Every line of the data below should be printed exactly. Nothing may be dropped.

-- Provided records follows --

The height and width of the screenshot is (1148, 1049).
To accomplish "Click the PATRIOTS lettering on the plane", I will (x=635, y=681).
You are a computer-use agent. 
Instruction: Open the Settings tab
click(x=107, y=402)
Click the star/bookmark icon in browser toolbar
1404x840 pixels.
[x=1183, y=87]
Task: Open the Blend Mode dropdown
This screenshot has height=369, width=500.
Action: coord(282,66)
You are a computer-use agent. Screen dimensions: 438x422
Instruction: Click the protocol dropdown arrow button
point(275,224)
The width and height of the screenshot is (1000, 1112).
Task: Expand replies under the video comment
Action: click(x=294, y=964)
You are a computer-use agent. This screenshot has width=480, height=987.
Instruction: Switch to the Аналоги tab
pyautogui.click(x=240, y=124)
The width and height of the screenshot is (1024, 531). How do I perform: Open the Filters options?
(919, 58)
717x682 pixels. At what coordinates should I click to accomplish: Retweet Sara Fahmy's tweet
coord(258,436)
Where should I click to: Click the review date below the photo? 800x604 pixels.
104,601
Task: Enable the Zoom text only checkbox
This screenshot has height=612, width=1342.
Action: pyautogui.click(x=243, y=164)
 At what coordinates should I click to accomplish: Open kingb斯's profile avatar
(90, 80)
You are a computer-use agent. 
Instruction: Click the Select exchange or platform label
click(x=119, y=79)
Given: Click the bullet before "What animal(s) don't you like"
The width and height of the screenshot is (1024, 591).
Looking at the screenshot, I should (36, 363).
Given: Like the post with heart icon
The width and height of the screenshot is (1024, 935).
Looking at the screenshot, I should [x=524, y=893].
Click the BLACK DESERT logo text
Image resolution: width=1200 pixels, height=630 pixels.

-- Provided records concluded --

Solved exercise =
The height and width of the screenshot is (1148, 1049).
To accomplish "Click the PATRIOTS lettering on the plane", I will (x=635, y=681).
You are a computer-use agent. 
Instruction: Open the Settings tab
click(x=107, y=402)
Click the star/bookmark icon in browser toolbar
1404x840 pixels.
[x=1183, y=87]
Task: Open the Blend Mode dropdown
This screenshot has height=369, width=500.
Action: coord(282,66)
You are a computer-use agent. Screen dimensions: 438x422
Instruction: Click the protocol dropdown arrow button
point(275,224)
The width and height of the screenshot is (1000, 1112).
Task: Expand replies under the video comment
Action: click(x=294, y=964)
You are a computer-use agent. This screenshot has width=480, height=987.
Instruction: Switch to the Аналоги tab
pyautogui.click(x=240, y=124)
The width and height of the screenshot is (1024, 531). How do I perform: Open the Filters options?
(919, 58)
717x682 pixels. At what coordinates should I click to accomplish: Retweet Sara Fahmy's tweet
coord(258,436)
Where should I click to: Click the review date below the photo? 800x604 pixels.
104,601
Task: Enable the Zoom text only checkbox
This screenshot has height=612, width=1342.
Action: pyautogui.click(x=243, y=164)
 At what coordinates should I click to accomplish: Open kingb斯's profile avatar
(90, 80)
You are a computer-use agent. 
Instruction: Click the Select exchange or platform label
click(x=119, y=79)
Given: Click the bullet before "What animal(s) don't you like"
The width and height of the screenshot is (1024, 591).
Looking at the screenshot, I should (36, 363).
Given: Like the post with heart icon
The width and height of the screenshot is (1024, 935).
Looking at the screenshot, I should [x=524, y=893].
Click the BLACK DESERT logo text
Image resolution: width=1200 pixels, height=630 pixels.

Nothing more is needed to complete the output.